> [記事]:
351 権現堂崎=鳥羽市安楽島町(三重県)御木本幸吉と江戸川乱歩が同じ時期に同じ場所にいた [岬めぐり]
鳥羽市鳥羽町の水族館や伊勢湾フェリー乗場の南岩壁から見ると、権現堂崎は目と鼻の先にある。鳥羽港の細長い水道を挟んで、対岸は安楽島(あらしま)町になる。安楽島町は加茂川の東に出っ張った怪獣カネゴンのようなツノをもつ地形の半島で、島ではない。
その北西の端が、権現堂崎である。ミキモト真珠島と向かい合うここには、大きな観光ホテルが立ち並んでおり、その数10を超える。近年は“真珠婚”をうたい文句にして、真珠の需要喚起と拡販を狙っている観光地鳥羽のポイントになっている。銀婚式は、まだこどももやっと成人になるかどうかで、ヤレ就職だの結婚だのと落ち着かない。かといって金婚式まではまだ、だいぶ間がある。そこに目をつけた真珠婚は30年だから、まず平々凡々と生きていけばよほどのことがない限り、夫婦も揃って、一息つけるという時期でもあり、真珠はさほど高価なものでなければ手頃…というわけでなかなか着眼点はよい、のかもしれん。

> [利用可能なデータ]:

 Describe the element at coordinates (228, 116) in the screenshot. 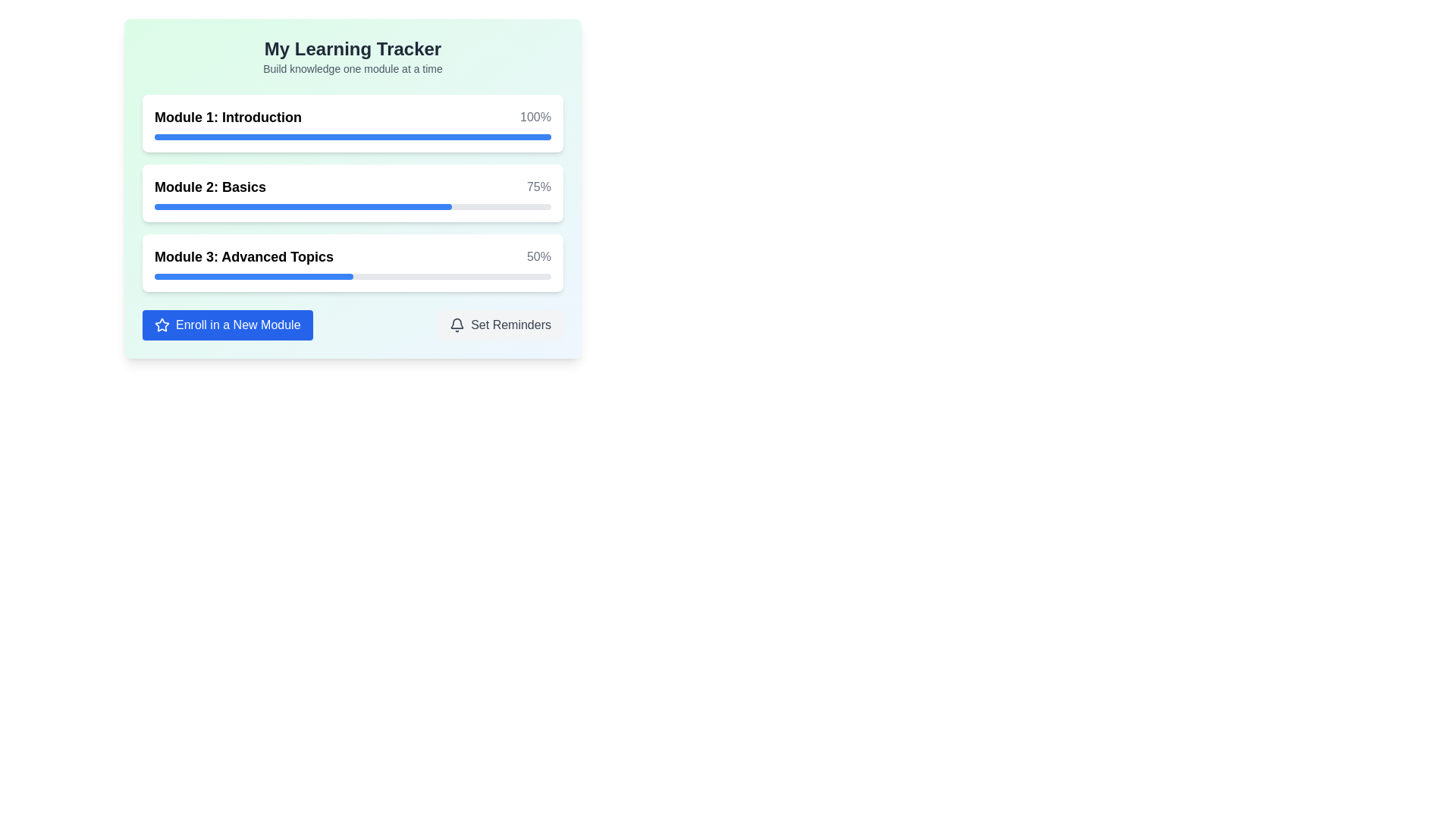

I see `text content of the bold text label displaying 'Module 1: Introduction' located in the header section of the first module in 'My Learning Tracker'` at that location.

> [作業内容]:
1/ 権現堂崎の記事について、「その北西の端が、権現堂崎であ」という語句を含む箇所から「着眼点はよい、のかもしれん。」の後までを、一字も変えずに書き出してください。
2/ 権現堂崎の記事の要点を二文にまとめてください。

> [各課題の解答]:
1/
その北西の端が、権現堂崎である。ミキモト真珠島と向かい合うここには、大きな観光ホテルが立ち並んでおり、その数10を超える。近年は“真珠婚”をうたい文句にして、真珠の需要喚起と拡販を狙っている観光地鳥羽のポイントになっている。銀婚式は、まだこどももやっと成人になるかどうかで、ヤレ就職だの結婚だのと落ち着かない。かといって金婚式まではまだ、だいぶ間がある。そこに目をつけた真珠婚は30年だから、まず平々凡々と生きていけばよほどのことがない限り、夫婦も揃って、一息つけるという時期でもあり、真珠はさほど高価なものでなければ手頃…というわけでなかなか着眼点はよい、のかもしれん。

2/ 権現堂崎は、鳥羽港の細長い水道を挟んで鳥羽町の対岸にある安楽島町の北西の端である。ミキモト真珠島と向かい合うこの地には10を超える大きな観光ホテルが立ち並び、近年は結婚30年を祝う「真珠婚」をうたい文句に真珠の需要喚起と拡販を狙う観光地鳥羽のポイントになっている。